With yesterday being the feast of Saint Monica, and today being that of Saint Augustine, her son, there’s no better occasion to remember that no one, no matter how grievous a sinner or how far one has strayed from the Church, is beyond redemption. Case in point: Augustine. His younger years were spent in the type of dissolution Saint Paul condemns in today’s first reading:
Brothers and sisters,
we earnestly ask and exhort you in the Lord Jesus that,
as you received from us
how you should conduct yourselves to please God–
and as you are conducting yourselves–
you do so even more.
For you know what instructions we gave you through the Lord Jesus.
This is the will of God, your holiness:
that you refrain from immorality,
that each of you know how to acquire a wife for himself
in holiness and honor, not in lustful passion
as do the Gentiles who do not know God;
not to take advantage of or exploit a brother or sister in this matter,
for the Lord is an avenger in all these things,
as we told you before and solemnly affirmed.
For God did not call us to impurity but to holiness.
Therefore, whoever disregards this,
disregards not a human being but God,
who also gives his Holy Spirit to you.
By the time Augustine was in his 20s, he had left the Church, fathered a child out of wedlock, and joined a cult (the Manichees)!
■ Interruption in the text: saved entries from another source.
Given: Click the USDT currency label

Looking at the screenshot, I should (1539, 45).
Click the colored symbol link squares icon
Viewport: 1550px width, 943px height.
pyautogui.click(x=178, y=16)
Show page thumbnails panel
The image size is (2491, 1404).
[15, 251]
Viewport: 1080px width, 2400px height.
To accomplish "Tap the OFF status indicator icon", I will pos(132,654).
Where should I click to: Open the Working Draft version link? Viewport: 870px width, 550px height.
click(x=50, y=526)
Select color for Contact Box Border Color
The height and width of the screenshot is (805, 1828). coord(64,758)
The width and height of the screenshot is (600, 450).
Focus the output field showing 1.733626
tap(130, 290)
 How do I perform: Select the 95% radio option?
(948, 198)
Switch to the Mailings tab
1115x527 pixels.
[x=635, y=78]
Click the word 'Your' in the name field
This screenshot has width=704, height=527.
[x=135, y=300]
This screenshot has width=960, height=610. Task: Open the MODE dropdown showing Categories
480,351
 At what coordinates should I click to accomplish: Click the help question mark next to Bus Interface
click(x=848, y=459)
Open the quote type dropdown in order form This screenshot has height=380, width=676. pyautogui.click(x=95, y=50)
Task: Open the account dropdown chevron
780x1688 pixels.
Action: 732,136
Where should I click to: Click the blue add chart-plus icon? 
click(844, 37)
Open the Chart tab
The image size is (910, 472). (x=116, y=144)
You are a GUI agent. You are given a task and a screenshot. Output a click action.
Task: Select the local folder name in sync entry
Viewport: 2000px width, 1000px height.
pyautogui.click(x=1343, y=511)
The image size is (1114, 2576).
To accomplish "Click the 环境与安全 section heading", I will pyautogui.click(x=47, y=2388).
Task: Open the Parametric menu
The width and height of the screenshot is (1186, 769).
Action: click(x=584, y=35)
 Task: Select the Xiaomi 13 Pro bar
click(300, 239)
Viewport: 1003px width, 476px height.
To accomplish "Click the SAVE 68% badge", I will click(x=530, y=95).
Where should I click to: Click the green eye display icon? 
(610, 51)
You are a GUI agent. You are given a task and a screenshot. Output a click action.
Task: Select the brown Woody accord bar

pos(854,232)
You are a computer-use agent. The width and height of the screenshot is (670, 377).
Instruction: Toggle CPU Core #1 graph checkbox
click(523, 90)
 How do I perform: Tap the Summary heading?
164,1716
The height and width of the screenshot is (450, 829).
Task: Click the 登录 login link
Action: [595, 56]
His mother, Monica, like so many mothers of wayward children today, despaired of her son’s salvation. But, her pastor, Ambrose (who also became a saint!), gave her some sage advice: “Spend more time talking to God about Augustine than you do talking to Augustine about God”.
Monica’s prayers were answered in time. Not only did Augustine return to the Faith, but her unbelieving husband became a Catholic as well. Augustine had to take classes from Ambrose in order to reenter the Church (the equivalent, of sorts, of an RCIA class today). During this time, he took on another mistress! Augustine famously prayed at this time, “Lord, make me chaste, but not yet!”.
But, eventually, Augustine realized the incredible dangers of sexual sin, as the first reading strikingly reminds us. And he also realized that only God could satisfy his need for love. To this end he wrote a far more famous prayer, perhaps the greatest line ever written outside of Sacred Scripture: “You have made us for yourself, O Lord, and our hearts are restless until they rest in You”.
If Augustine could become a saint, so can I. And, so can you: “This is the will of God, your holiness”.